(SUPPLIED RECORDS)

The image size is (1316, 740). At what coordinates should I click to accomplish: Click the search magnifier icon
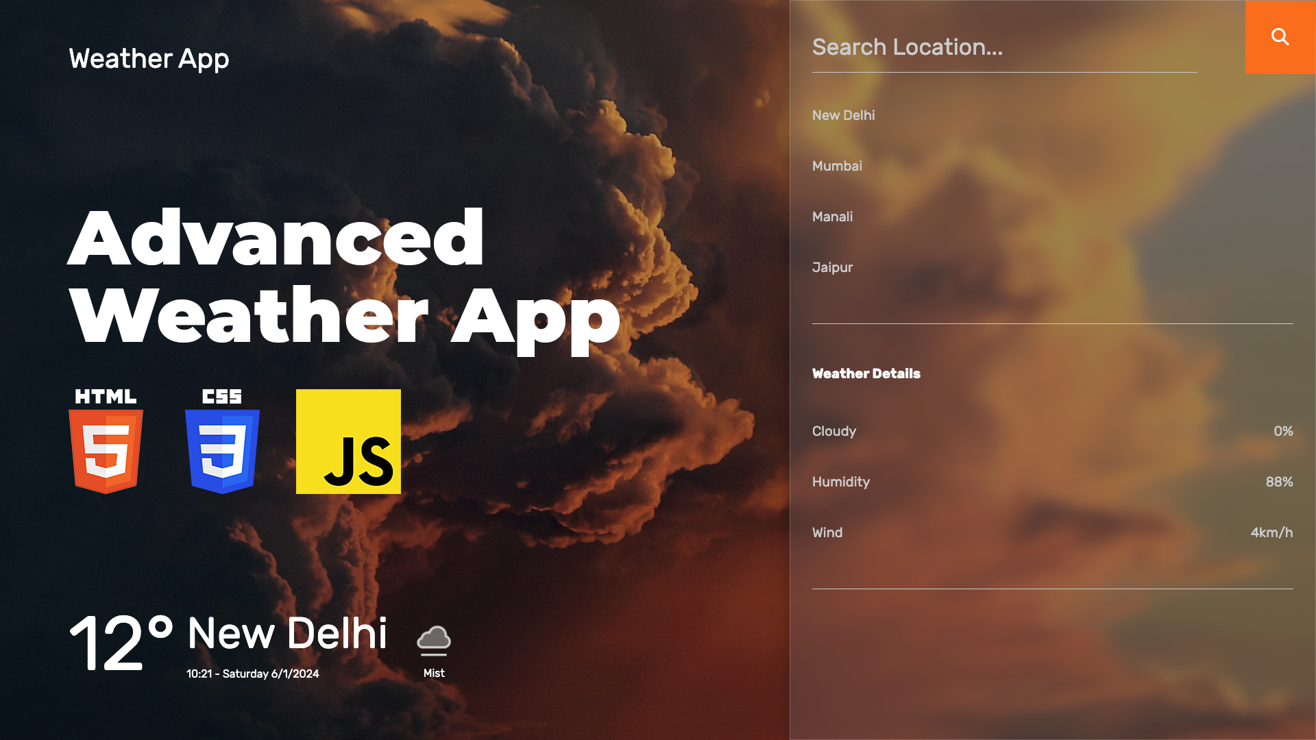pos(1281,37)
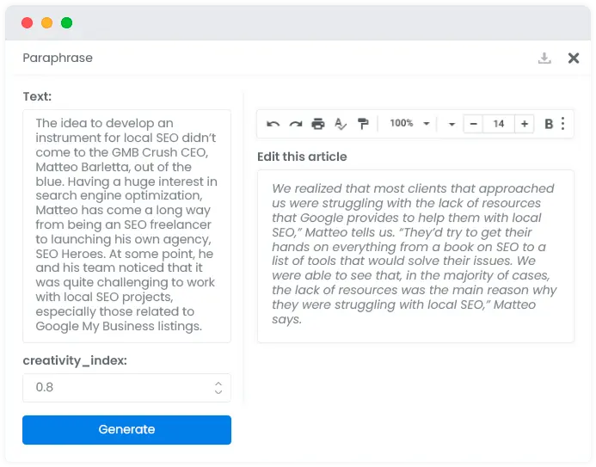
Task: Close the Paraphrase panel
Action: click(574, 58)
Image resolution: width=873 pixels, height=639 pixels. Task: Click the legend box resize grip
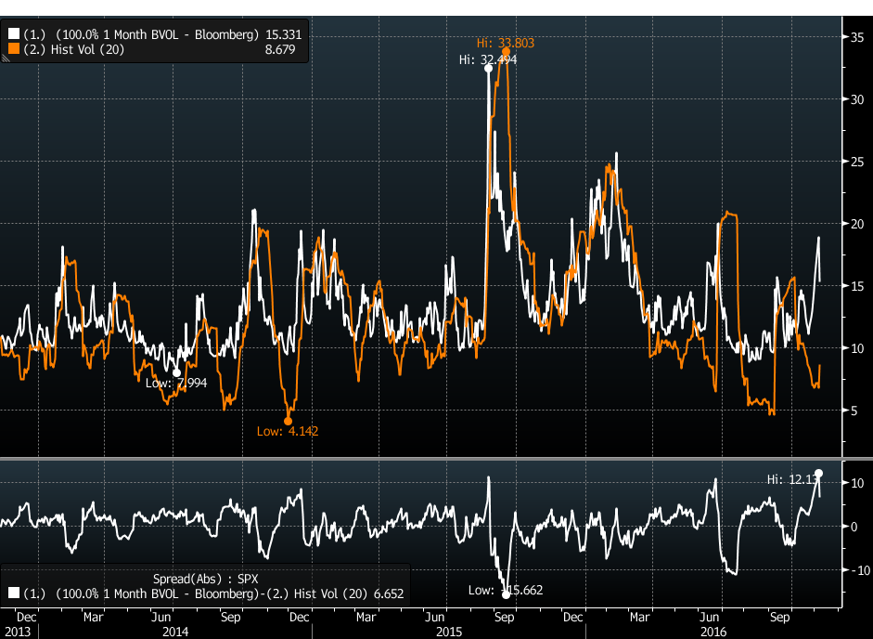[5, 59]
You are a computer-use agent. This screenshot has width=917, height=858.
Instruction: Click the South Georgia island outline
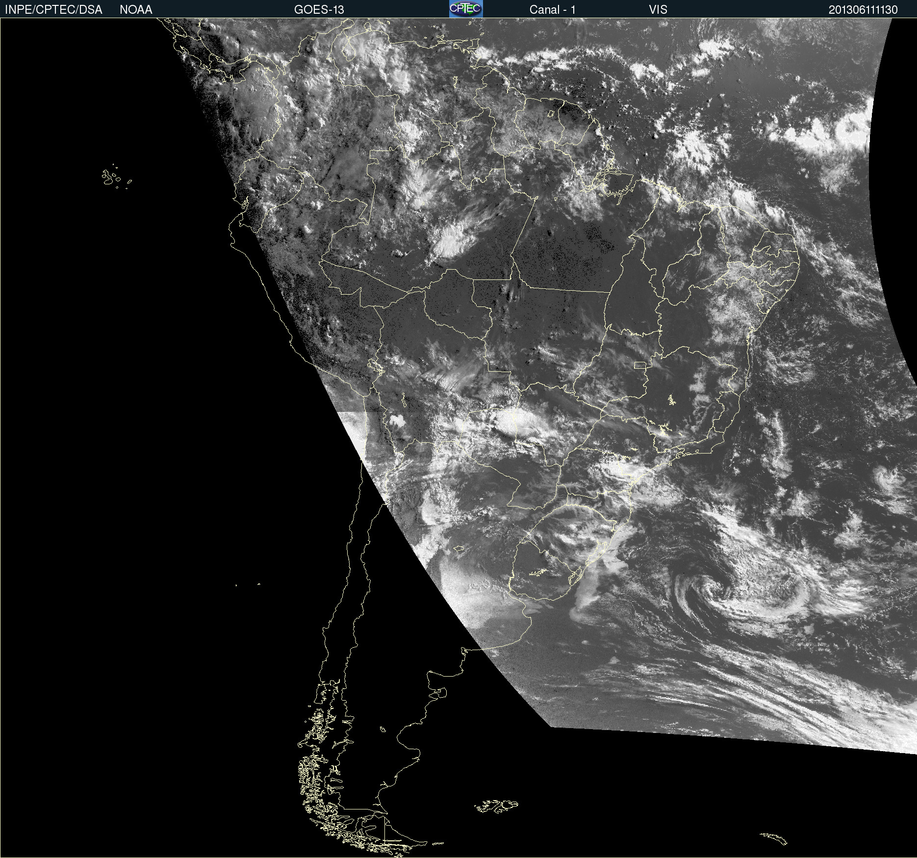(774, 838)
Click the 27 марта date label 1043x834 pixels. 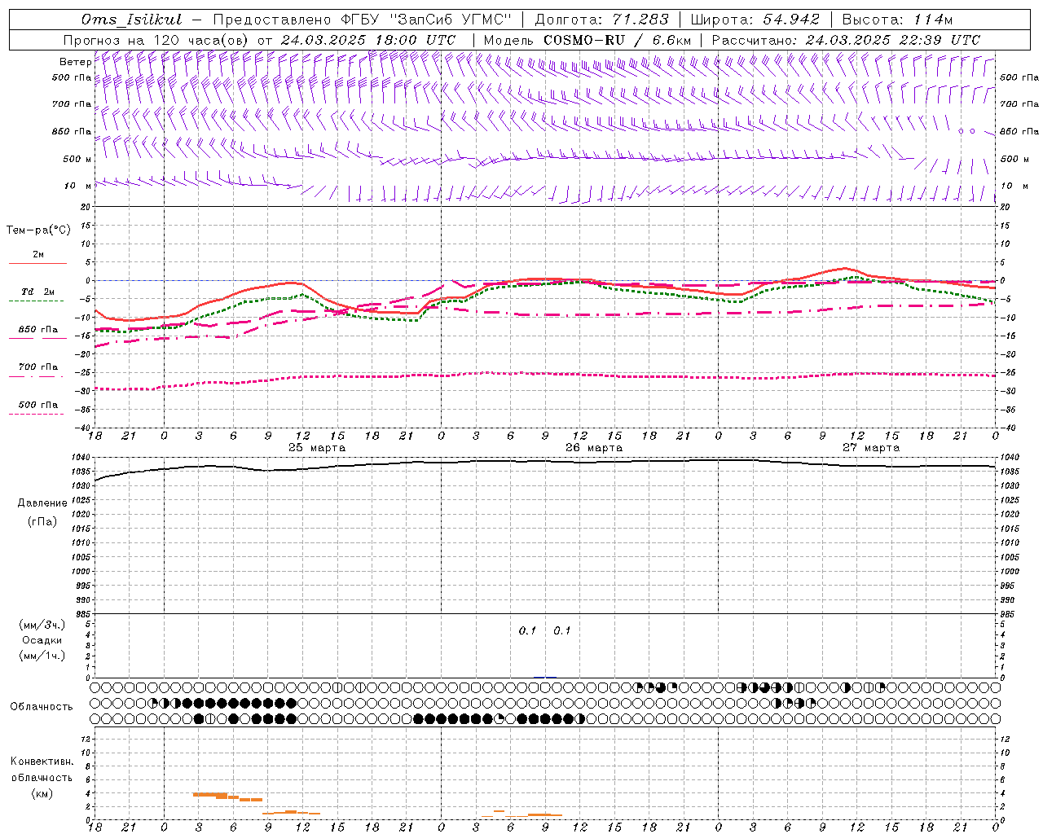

(End SUPPLIED RECORDS)

▶ [YOUR ASSIGNMENT]: Exactly as they stand, the entries must be written out again, pictures excluded.

▶ [RESPONSE TO THE TASK]:
The image size is (1316, 740). At what coordinates should I click to accomplish: Click the search magnifier icon
pos(1281,37)
Task: Close the Paraphrase panel
Action: click(574, 58)
Image resolution: width=873 pixels, height=639 pixels. Task: Click the legend box resize grip
[5, 59]
You are a computer-use agent. This screenshot has width=917, height=858.
Instruction: Click the South Georgia island outline
(774, 838)
Click the 27 марта date label 1043x834 pixels. 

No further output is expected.